--- Begin PASSAGE PROVIDED ---

Herschel sees dusty disc of crushed comets

Astronomers using ESA's Herschel Space Observatory have studied a ring of dust around the nearby star Fomalhaut and have deduced that it is created by the collision of thousands of comets every day.
Herschel sees dusty disc of crushed comets

The star Fomalhaut and the belt of dust surrounding it, as seen in the far-infrared by the Herschel Space Observatory.

Astronomers using ESA's Herschel Space Observatory have studied a ring of dust around the nearby star Fomalhaut and have deduced that it is created by the collision of thousands of comets every day.

Fomalhaut, a star twice as massive as our Sun and around 25 light years away, has been of keen interest to astronomers for many years. With an age of only a few hundred million years it is a fairly young star, and in the 1980s was shown to be surrounded by relatively large amounts of dust by the IRAS infrared satellite. Now Herschel, with its unprecedented resolution, has produced the best ever far-infrared images of the system. The star itself is surrounded by hot gas and dust, and there is a warm, dusty disc surrounding it as well. But the most interesting feature is a belt of dusty material on the outer edges of the system.

The belt of dust is relatively far from the star itself, at more than 100 times the distance of the Earth from the Sun. This makes it very cold, at around -200 Celsius, with around half of it being made of water ice. "This disc is similar to the Kuiper Belt in our Solar System, which lies beyond the planet Neptune, but is much, much younger," explained Dr Bruce Sibthorpe, of the UK Astronomy Technology Centre. "As well as relatively large objects, such as Pluto, our Kuiper Belt also contains millions of much smaller objects."

The dusty belt around Fomalhaut is confined into a fairly narrow ring and is also off-centre relative to the star, both of which imply that there could be planets orbiting close to it. In 2008 the Hubble Space Telescope provided possible evidence for a planet orbiting within it – though that has yet to be confirmed.

The way that the dust absorbs, emits and scatters the starlight can be used to deduce the size of the grains. The infrared observations with Herschel have found that the dust absorbs light as if it were made of very small grains, just a few thousandths of a millimetre across. Meanwhile the Hubble Space Telescope images indicate that it scatters light in the same way as much larger particles. These two properties are satisfied if the dust grains are "fluffy", being made of small particles loosely stuck together to make larger ones.

A significant problem with such fluffy grains is that the smaller ones should be blown out of the system by the intense light from Fomalhaut itself. The fact that they are present implies that there is a continuous supply of small particles, most likely produced by the continual collisions and disintegration of larger asteroid-sized objects. Such a ring would contain many icy comets, but to produce the amount of dust seen by Herschel requires the equivalent of around 2000 1km sized comets to be destroyed every day.

"I was really surprised," says Dr Bram Acke, at the University of Leuven, Belgium, who led this study. "To me this was an extremely large number." Such a large number of collisions implies that there are trillions of comets in the ring in total, containing enough material to make over one hundred Earths.

"Herschel is the only facility with the capability to study the small dust grains in such high detail, and thereby provide important insights into the on-going activity within the Fomalhaut disc," says Dr Sibthorpe. "These studies are showing us a young Extra-Solar System in unprecedented detail."

--- End PASSAGE PROVIDED ---

» SET OF TASKS
1 - Please reproduce the part of the Herschel article that opens with the words containing "The dusty belt" and closes with "make larger ones.", substituting "Hubble telescope" for "Hubble Space Telescope".
2 - Decide whether each statement agrees with the Herschel article, answering yes or no and quoting the words that settle it: (a) Fomalhaut has about twice the mass of the Sun. (b) The belt of dust on the outer edges of the system is warm. (c) The planet for which Hubble found possible evidence in 2008 has been confirmed.

--- Begin SUPPLIED INFORMATION ---

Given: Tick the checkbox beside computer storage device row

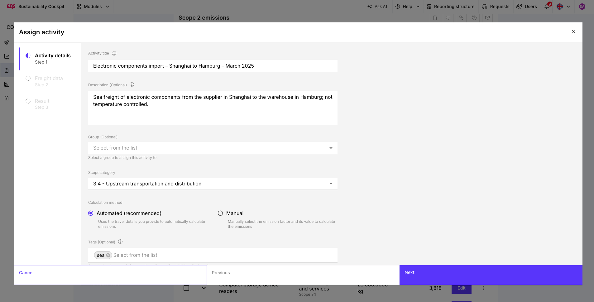Looking at the screenshot, I should pos(186,288).
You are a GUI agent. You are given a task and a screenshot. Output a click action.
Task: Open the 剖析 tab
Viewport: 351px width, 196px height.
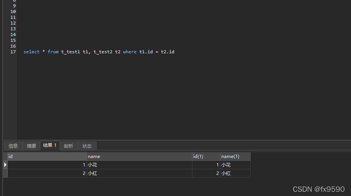point(69,146)
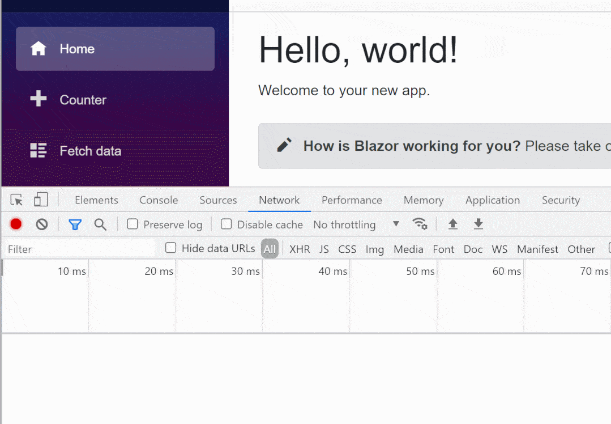Search within network requests
The width and height of the screenshot is (611, 424).
[x=100, y=224]
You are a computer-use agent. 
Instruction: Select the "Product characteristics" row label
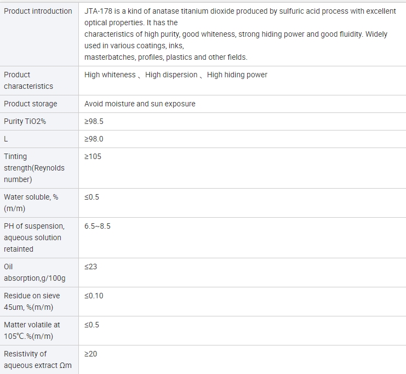point(28,81)
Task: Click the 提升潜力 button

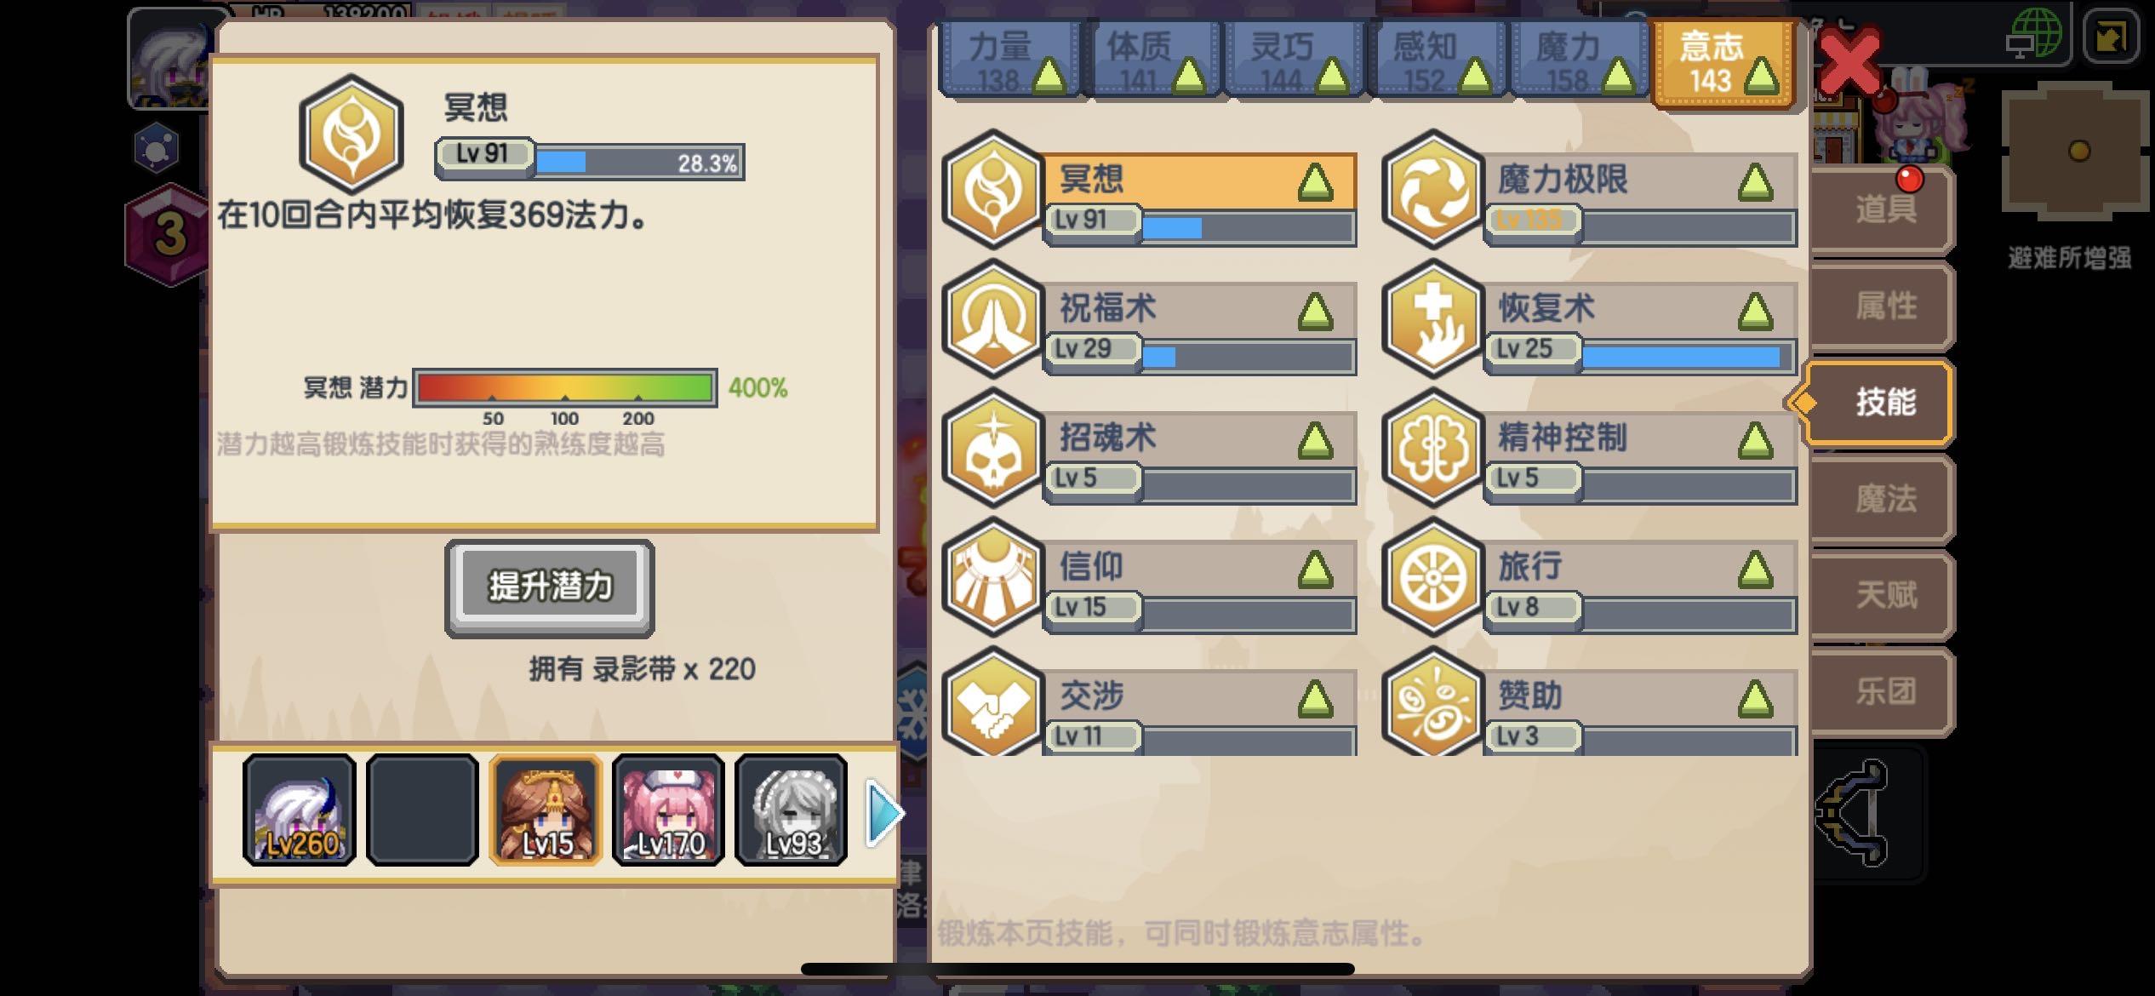Action: coord(550,587)
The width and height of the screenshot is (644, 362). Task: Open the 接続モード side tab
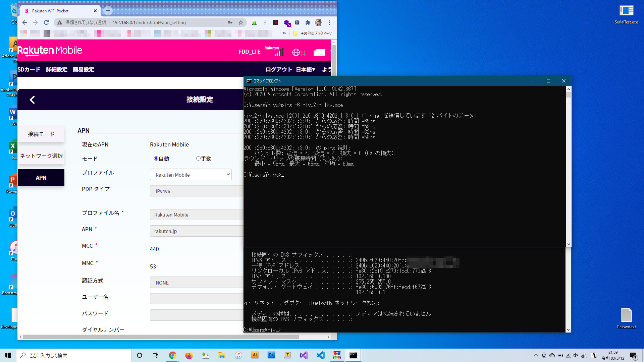(x=41, y=134)
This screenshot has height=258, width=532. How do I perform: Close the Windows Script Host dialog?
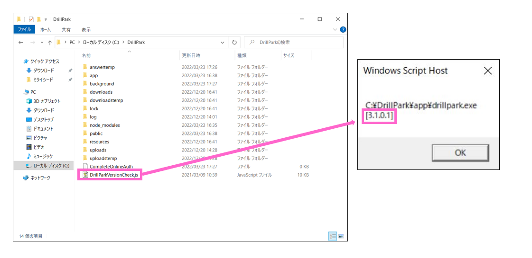pyautogui.click(x=487, y=71)
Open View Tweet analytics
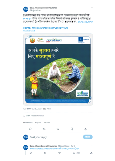 [x=34, y=116]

--- End SUPPLIED INFORMATION ---

» EXERCISE RESULTS
1 -
The dusty belt around Fomalhaut is confined into a fairly narrow ring and is also off-centre relative to the star, both of which imply that there could be planets orbiting close to it. In 2008 the Hubble telescope provided possible evidence for a planet orbiting within it – though that has yet to be confirmed.

The way that the dust absorbs, emits and scatters the starlight can be used to deduce the size of the grains. The infrared observations with Herschel have found that the dust absorbs light as if it were made of very small grains, just a few thousandths of a millimetre across. Meanwhile the Hubble telescope images indicate that it scatters light in the same way as much larger particles. These two properties are satisfied if the dust grains are "fluffy", being made of small particles loosely stuck together to make larger ones.

2 -
(a) Yes: "a star twice as massive as our Sun"
(b) No: "This makes it very cold, at around -200 Celsius"
(c) No: "though that has yet to be confirmed"